In Campidoglio doveva esserci la sua audizione sulle richieste giudiziarie che la riguardano, e i relativi riflessi sulla giunta. Si aspetterà che finiscano le vacanze. Roma si prepara alle cerimonie di sabato, anniversario delle firme dei trattati europei sessant’anni fa. Mezza città è blindata, zone isolate, interdette, vietate; massima vigilanza in previsione di possibili disordini, e manifestazioni, cortei… Insomma una “massima all’erta”. Raggi è in vacanza. Si vede che si può far senza di lei; il sindaco della capitale rinuncia a occuparsi di quello che nella sua città può accadere. Forse è un bene che si astenga, se solo pensiamo a quello che è stata capace di fare, quando ha cercato di “fare”.
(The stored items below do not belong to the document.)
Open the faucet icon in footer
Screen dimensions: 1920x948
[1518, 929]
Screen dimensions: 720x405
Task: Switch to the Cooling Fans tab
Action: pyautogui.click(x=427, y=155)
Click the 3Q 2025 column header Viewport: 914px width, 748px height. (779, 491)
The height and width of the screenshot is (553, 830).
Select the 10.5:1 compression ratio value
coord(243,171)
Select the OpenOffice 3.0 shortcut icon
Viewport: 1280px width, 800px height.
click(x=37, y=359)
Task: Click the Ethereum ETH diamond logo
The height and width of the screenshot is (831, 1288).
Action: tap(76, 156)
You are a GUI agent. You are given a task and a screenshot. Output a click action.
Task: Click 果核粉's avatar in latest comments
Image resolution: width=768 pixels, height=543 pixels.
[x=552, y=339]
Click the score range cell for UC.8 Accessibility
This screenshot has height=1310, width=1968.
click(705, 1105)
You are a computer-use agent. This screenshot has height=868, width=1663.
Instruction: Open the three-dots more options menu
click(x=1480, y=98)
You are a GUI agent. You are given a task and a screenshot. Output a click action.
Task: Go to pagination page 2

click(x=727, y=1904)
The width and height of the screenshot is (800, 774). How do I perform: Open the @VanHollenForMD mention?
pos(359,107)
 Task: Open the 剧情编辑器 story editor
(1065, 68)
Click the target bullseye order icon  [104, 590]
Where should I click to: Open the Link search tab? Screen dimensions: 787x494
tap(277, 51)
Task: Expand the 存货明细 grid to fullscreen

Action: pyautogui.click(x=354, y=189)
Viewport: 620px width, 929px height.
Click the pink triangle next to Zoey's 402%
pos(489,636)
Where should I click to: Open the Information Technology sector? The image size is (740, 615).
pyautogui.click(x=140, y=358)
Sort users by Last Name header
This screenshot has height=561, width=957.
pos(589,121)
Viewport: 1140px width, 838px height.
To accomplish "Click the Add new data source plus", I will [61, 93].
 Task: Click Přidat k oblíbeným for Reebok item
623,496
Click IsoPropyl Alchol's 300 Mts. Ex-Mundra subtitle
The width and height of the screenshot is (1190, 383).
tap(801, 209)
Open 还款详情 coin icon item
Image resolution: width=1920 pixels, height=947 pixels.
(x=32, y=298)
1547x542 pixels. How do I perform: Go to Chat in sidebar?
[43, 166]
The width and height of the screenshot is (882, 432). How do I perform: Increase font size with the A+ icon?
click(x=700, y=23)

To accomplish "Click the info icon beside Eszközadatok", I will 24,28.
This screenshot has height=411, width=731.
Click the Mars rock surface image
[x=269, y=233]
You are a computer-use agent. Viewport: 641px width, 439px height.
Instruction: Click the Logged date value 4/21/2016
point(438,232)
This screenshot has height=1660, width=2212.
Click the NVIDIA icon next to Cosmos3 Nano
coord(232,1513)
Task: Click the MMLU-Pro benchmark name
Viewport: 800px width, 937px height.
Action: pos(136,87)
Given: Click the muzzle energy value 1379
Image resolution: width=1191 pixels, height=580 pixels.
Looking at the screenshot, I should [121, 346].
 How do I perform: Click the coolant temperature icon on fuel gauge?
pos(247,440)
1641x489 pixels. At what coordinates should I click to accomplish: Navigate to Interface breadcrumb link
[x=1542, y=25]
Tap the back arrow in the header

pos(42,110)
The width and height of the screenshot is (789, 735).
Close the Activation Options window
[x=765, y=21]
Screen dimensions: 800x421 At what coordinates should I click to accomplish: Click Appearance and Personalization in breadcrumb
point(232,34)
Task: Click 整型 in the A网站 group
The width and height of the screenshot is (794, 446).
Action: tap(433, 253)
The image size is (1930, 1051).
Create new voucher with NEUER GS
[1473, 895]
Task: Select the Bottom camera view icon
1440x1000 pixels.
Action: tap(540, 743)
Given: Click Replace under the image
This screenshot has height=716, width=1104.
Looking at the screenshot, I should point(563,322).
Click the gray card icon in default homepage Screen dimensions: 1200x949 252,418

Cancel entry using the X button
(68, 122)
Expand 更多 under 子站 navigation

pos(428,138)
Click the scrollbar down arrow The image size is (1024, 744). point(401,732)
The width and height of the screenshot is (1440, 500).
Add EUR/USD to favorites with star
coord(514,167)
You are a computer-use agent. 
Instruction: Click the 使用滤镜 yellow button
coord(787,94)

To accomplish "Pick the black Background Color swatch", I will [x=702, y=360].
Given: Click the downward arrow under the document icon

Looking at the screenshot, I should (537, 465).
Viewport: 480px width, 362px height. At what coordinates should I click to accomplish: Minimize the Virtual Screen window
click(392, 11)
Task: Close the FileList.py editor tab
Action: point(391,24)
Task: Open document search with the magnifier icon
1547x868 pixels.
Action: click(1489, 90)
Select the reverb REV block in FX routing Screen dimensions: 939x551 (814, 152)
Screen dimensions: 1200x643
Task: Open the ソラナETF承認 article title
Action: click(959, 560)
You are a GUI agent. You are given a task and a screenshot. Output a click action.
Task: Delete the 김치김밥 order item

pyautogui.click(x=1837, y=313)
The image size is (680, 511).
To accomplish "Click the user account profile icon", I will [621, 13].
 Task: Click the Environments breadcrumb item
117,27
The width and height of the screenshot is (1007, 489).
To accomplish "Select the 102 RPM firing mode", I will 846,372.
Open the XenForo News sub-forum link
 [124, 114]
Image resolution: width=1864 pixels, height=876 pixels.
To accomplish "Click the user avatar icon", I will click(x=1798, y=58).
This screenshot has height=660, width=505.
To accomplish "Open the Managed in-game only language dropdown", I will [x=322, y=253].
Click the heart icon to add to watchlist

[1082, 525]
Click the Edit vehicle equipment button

Questa storia delle vacanze ha dei precedenti. Ricordate Ignazio Marino? Nei giorni dei funerali “scandalosi” del patriarca dei Casamonica era a “cuocersi” al sole dei Caraibi, tappa di un tour in Texas con moglie e figlia. Poi, prima di tornare, un “salto” di qualche giorno a New York. Qualcuno obietterà: si può essere così duri di cuore da negare una vacanza, si tratti pure del sindaco? Nessuno, figuriamoci. Però, si ricorderà, si era nel pieno dei lavori straordinari preparatori dell’Anno Santo straordinario voluto da papa Jorge Bergoglio. Magari, giusto per salvare la forma, sarebbe stato più “elegante” andare in vacanza a Fregene. Ad ogni modo, vediamo che per quel che riguarda vacanze in momenti sbagliati, c’è una sorta di continuità.
C’è continuità anche per quel che riguarda i ristoranti. È capitato che Marino sia andato a cene o pranzi privati, e poi abbia pagato con la carta di credito che aveva a disposizione per spese istituzionali. Figuravano come spese di “rappresentanza”, pranzi e cene di lavoro. “Distrazioni” che capitano. Quando la cosa è venuta fuori Marino ha provveduto a rimborsare le spese sostenute; alla fine, si è risolto in una figuraccia.
Raggi non paga con la carta di credito capitolina; però almeno in una occasione sembra non abbia pagato il conto di un pranzo. Un equivoco, si dice: lo chef, saputo che al tavolo c’era Raggi, si affaccia per felicitarsi di averla come “ospite”, e voleva dire come cliente del ristorante; lei invece quell’“ospite” lo prende alla lettera, e pensa di essere “ospitata”. Però “ospite” o “ospitata”, una mancia ai camerieri l’avrebbe potuta lasciare; si sarà distratta un momento.
Cosa ricavarne? Che forse sarebbe meglio che i sindaci (quelli di Roma, almeno), prendano l’abitudine di mangiare a casa, o di farsi portare un take away in ufficio. E se proprio sono “logorati”, se ne vadano qualche giorno in vacanza, quando a Tor Vajanica o a Sabaudia, comunque non più in là di Santa Marinella. Poi, quando non sono più sindaci di Roma facciano quello che gli pare.